FBI special agent Christopher Combs said Ator “was on a long spiral of going down” and had been fired from his oil services job the morning of the shooting, and that he called 911 both before and after the rampage began. Online court records show Ator was arrested in 2001 for a misdemeanor offense that would not have prevented him from legally purchasing firearms in Texas.
Combs said Monday that Ator called the agency’s tip line as well as local police dispatch on Saturday after being fired from Journey Oilfield Services, making “rambling statements about some of the atrocities that he felt that he had gone through.” Fifteen minutes after the call to the FBI, Combs said, a Texas state trooper unaware of the calls to authorities tried pulling over Ator for failing to signal a lane change.
Ator fired on the trooper and fled, setting in motion a rampage that didn’t end until the gunman was killed at 4:17 p.m., according to Odessa police spokesman Steve LeSueur. That was one hour and four minutes after DPS said the trooper pulled over Ator.
In 2018, more than 26 million background checks were conducted. Of those, fewer than 100,000 were denied with the vast majority of those rejected because the person was found to have a criminal past that made them ineligible. Far fewer just over 6,000 were because the person had been involuntarily committed.
Gun-rights advocates have pushed back against efforts to include private sales, contending it would risk unwittingly turning someone into a felon for a private transaction with a friend or relative. They also argue that criminals will still get their hands on a firearm, regardless of what laws are on the books.
“In the guise of basically regulating private sales it creates a mechanism that is so labyrinthian that basically gun owners won’t be able to comply with it,” Michael Hammond, the legislative counsel for Gun Owners of America, told The Associated Press.

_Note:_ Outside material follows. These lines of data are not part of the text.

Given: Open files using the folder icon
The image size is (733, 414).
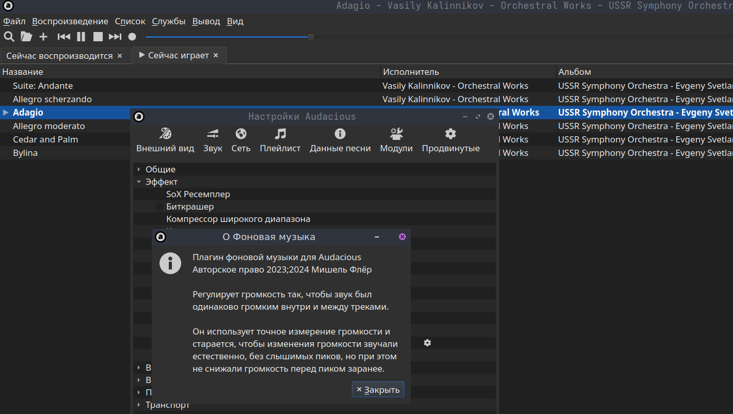Looking at the screenshot, I should (26, 37).
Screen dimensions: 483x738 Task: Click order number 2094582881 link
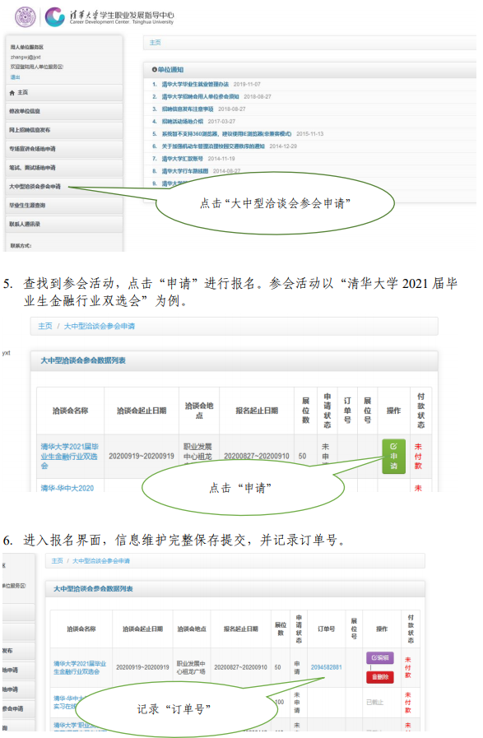tap(326, 667)
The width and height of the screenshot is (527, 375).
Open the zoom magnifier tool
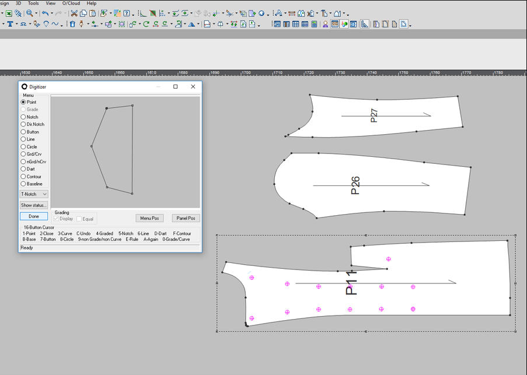(29, 13)
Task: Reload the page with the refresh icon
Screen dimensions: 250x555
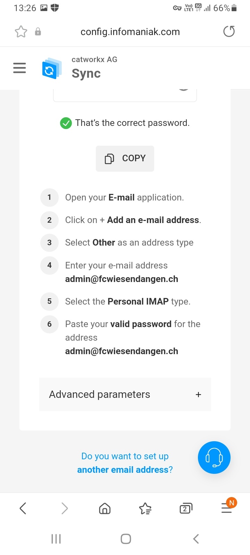Action: point(229,32)
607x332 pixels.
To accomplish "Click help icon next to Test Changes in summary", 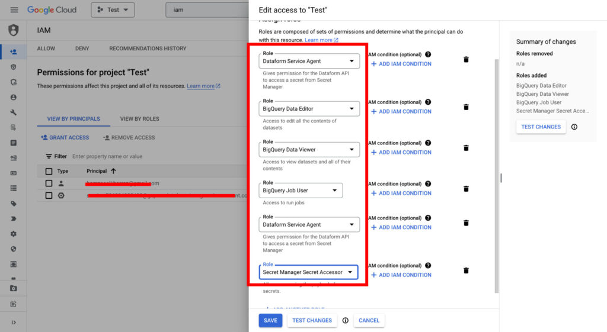I will pyautogui.click(x=574, y=127).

Gun-control advocates argue that the lack of a background check is making it too easy for the wrong people to skirt the background check system and get a gun. For example, on one well-known internet site for firearms sales, there were classified listings in recent days for about 1,700 long guns in Texas alone.
Combs said Ator “showed up to work enraged” but did not point to any specific source of his anger. Ator’s home on the outskirts of Odessa was a corrugated metal shack along a dirt road surrounded by trailers, mobile homes and oil pump jacks. Combs described it as a “strange residence” that reflected “what his mental state was going into this.”
Ator fired at random as he drove in the area of Odessa and Midland, cities more than 300 miles (482 kilometers) west of Dallas. Police used a marked SUV to ram the mail truck outside the Cinergy Movie Theater in Odessa, disabling the vehicle. The gunman then fired at police, wounding two officers before he was killed.
The number of mass killings so far this year has already eclipsed the total for all of last year. A teenager suspected of killing five family members in Alabama brought the total to 26 mass killings in 2019, claiming the lives of 147 people, compared with 25 mass killings and 142 deaths in 2018, according to a database by The Associated Press, USA Today and Northeastern University. The database tracks homicides where four or more people are killed, not including the offender.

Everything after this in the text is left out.